Allergy specialist Rohan Ameratunga says climate change could also change the length and severity of New Zealand’s allergy seasons.

“Unfortunately, New Zealand is quite bad in terms of grass allergies because our grass season is already quite long here.”

As the climate changes and temperatures rise, the grass season may get longer which would make things worse for grass allergy sufferers because more allergens are hanging around for longer in the year, he says.

But on the flip side, Ameratunga says what may happen is the temperate grasses we have now could become less prevalent in warmer climates and you may get subtropical grasses instead. 

“This means people who have temperate grass allergies, which is a common cause of hay fever here, could feel some relief,” he says.

A study released in 2022 shows the United States will face up to a 200% increase in pollen this century if the world continues producing carbon dioxide emissions at the rate it currently is. 

This is because rising temperatures will extend the growing season of plants and grass, giving them more time to reproduce and emit pollen.

Carbon dioxide also fuels photosynthesis, so this may mean plants will grow larger and produce more pollen, too. 

New Zealand has a dust mites problem

To make matters worse, dust mites in New Zealand, and Auckland particularly, are bad on an international scale because we are a temperate region - this means it never gets too hot or too cold there’s a lot of moisture in the air - and dust mites thrive in humid and damp environments. 

Dust mites are microscopic creatures that feed off skin cells and grow well in humidity in bedding, blankets, and winter clothing that has been left in cupboards for a while. 

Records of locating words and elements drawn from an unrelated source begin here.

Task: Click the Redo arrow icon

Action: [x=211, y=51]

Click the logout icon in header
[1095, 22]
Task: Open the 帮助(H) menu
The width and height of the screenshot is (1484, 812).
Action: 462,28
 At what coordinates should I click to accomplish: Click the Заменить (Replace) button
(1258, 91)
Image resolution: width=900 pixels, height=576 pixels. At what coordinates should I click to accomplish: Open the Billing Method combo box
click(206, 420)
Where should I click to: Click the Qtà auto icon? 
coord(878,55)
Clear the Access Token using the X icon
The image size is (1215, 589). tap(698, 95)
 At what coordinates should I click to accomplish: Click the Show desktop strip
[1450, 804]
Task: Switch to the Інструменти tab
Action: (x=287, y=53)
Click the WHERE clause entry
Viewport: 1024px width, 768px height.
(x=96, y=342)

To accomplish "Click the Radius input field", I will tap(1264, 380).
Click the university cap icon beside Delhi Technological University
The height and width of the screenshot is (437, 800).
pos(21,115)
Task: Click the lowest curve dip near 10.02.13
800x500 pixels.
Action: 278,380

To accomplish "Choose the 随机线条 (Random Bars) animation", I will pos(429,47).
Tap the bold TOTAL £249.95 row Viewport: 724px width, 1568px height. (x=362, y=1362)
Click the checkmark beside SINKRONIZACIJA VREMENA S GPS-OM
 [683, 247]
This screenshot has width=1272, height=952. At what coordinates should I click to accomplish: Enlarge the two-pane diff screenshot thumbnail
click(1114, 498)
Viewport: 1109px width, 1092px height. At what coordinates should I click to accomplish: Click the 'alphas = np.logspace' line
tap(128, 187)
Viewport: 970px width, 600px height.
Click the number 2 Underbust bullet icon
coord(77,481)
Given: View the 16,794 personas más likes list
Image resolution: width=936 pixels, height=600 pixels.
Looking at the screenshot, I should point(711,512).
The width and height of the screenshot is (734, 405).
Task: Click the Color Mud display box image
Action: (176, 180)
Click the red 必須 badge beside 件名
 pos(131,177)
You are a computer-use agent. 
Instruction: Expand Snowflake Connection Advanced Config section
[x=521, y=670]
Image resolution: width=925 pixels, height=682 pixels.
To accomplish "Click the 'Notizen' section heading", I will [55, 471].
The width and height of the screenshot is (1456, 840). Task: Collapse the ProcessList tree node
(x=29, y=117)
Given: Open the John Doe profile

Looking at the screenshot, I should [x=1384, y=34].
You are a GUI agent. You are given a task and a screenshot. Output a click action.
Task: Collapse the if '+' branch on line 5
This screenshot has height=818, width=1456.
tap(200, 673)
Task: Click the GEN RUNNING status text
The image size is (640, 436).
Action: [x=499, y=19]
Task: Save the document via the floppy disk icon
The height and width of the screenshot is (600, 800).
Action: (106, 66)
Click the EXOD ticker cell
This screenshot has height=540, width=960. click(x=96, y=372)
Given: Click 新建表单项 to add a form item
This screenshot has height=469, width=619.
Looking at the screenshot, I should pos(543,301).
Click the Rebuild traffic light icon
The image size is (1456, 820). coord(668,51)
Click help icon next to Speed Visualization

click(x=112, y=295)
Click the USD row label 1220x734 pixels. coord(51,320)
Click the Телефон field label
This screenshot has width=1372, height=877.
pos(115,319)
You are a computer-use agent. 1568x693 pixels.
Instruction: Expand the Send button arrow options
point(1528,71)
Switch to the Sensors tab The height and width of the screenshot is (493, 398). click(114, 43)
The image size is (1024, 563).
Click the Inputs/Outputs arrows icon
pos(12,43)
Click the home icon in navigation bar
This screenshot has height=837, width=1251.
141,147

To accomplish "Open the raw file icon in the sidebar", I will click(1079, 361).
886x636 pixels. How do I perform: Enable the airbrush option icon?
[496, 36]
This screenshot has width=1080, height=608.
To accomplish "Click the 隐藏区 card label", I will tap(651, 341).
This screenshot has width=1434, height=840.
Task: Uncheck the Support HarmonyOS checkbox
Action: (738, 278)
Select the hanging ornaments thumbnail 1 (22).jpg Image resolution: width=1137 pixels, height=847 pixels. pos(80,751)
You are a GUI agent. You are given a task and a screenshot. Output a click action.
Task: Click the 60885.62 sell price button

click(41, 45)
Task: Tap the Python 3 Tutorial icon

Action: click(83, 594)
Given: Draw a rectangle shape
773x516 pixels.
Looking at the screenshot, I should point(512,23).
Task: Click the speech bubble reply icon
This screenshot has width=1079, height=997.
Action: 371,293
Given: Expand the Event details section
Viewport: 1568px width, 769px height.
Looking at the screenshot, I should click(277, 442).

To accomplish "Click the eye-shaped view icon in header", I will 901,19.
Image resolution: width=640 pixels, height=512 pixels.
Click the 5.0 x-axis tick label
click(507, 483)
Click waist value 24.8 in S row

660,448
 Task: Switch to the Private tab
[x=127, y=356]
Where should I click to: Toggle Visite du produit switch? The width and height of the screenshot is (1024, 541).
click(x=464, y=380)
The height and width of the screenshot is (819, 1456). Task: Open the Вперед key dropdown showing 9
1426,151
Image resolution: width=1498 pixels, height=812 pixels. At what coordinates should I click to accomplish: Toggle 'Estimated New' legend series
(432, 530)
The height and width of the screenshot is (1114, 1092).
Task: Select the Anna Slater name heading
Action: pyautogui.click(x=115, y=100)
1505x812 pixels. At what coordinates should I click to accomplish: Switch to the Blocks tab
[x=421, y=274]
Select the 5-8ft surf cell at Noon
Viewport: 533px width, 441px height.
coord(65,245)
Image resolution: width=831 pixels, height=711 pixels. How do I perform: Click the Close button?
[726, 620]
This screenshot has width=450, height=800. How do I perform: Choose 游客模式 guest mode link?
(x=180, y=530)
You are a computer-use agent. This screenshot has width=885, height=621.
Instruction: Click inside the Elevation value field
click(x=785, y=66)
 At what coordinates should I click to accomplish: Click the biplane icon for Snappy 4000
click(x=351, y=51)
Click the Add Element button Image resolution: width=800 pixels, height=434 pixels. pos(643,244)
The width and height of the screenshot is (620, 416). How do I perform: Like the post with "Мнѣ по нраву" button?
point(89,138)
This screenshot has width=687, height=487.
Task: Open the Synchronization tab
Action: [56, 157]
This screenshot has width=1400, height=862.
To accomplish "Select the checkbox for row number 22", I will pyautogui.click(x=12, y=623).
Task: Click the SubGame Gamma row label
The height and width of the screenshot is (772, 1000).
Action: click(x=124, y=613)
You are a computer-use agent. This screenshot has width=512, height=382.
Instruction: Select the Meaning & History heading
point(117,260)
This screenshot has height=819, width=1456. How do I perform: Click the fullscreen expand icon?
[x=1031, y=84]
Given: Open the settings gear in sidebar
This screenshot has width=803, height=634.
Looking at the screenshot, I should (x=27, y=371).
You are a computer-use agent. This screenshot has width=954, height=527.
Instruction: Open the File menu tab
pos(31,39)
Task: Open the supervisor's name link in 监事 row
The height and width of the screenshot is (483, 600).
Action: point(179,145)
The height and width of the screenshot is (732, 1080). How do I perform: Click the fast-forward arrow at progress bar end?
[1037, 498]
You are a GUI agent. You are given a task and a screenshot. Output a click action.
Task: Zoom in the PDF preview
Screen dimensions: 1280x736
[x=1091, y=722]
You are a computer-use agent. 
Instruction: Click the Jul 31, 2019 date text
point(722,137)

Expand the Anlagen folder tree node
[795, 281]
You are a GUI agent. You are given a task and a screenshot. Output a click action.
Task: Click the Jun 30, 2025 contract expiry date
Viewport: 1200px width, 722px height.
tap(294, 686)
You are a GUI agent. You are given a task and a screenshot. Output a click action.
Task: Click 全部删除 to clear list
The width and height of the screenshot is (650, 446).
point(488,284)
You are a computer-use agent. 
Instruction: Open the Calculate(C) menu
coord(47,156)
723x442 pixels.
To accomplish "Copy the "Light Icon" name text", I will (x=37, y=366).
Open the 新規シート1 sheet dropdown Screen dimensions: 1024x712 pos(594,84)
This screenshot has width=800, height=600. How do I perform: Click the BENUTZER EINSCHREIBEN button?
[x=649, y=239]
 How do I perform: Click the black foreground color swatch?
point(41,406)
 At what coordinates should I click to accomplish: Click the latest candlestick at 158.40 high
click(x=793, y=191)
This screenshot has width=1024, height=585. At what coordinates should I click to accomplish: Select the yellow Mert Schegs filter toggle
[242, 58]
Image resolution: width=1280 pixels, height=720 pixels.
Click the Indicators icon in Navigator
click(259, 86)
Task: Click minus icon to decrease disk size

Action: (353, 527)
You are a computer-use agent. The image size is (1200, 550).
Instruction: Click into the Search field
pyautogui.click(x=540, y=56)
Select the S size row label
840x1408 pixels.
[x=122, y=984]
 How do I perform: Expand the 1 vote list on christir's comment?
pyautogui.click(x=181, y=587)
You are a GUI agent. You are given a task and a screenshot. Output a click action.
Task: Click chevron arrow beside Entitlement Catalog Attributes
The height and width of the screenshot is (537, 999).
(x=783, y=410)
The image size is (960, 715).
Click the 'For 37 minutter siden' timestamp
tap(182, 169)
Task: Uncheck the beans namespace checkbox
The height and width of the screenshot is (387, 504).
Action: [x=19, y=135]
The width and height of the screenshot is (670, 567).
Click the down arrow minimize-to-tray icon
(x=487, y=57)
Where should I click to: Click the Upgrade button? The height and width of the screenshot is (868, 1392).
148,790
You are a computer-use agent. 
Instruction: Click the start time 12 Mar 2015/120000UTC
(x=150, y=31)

They can be extremely difficult to eradicate, but reducing humidity indoors by opening windows regularly and using a dehumidifier can keep them under control and avoid triggering asthma symptoms. 

Despite rising temperatures being catastrophic for the environment, Ameratunga says if New Zealand's climate becomes drier our mould and dust mite issue will improve. 

“So it could be a mixed bag, some things could get better and other things will get worse,” he says.

Where’s the best place to live to avoid seasonal allergies?

“[In] places like the Middle East, there are no dust mites because it's too hot and the heat also means there's no grass there. So if you've got allergies, that's the best place to be,” Ameratunga says.

“Very cold places also don’t have as much of an issue with dust mites and grasses are less of an issue, too. Unfortunately, places like Auckland are the perfect humid climate for allergens to thrive.”

Morgan Pedlow suffers from asthma and hay fever and says he noticed his allergies weren’t as bad when he was living in the Netherlands. 

“In New Zealand, I feel like I am sneezing all year round but when I was living in Europe my asthma and allergies weren’t nearly as crazy.”

But even though Morgan finds his constant sniffles and reliance on an inhaler annoying, he says he isn’t willing to move away from New Zealand to find relief.

“It’s not that bad yet. But it does make you think about how climate change is related to literally everything. It’s going to change even the smallest bits of life.”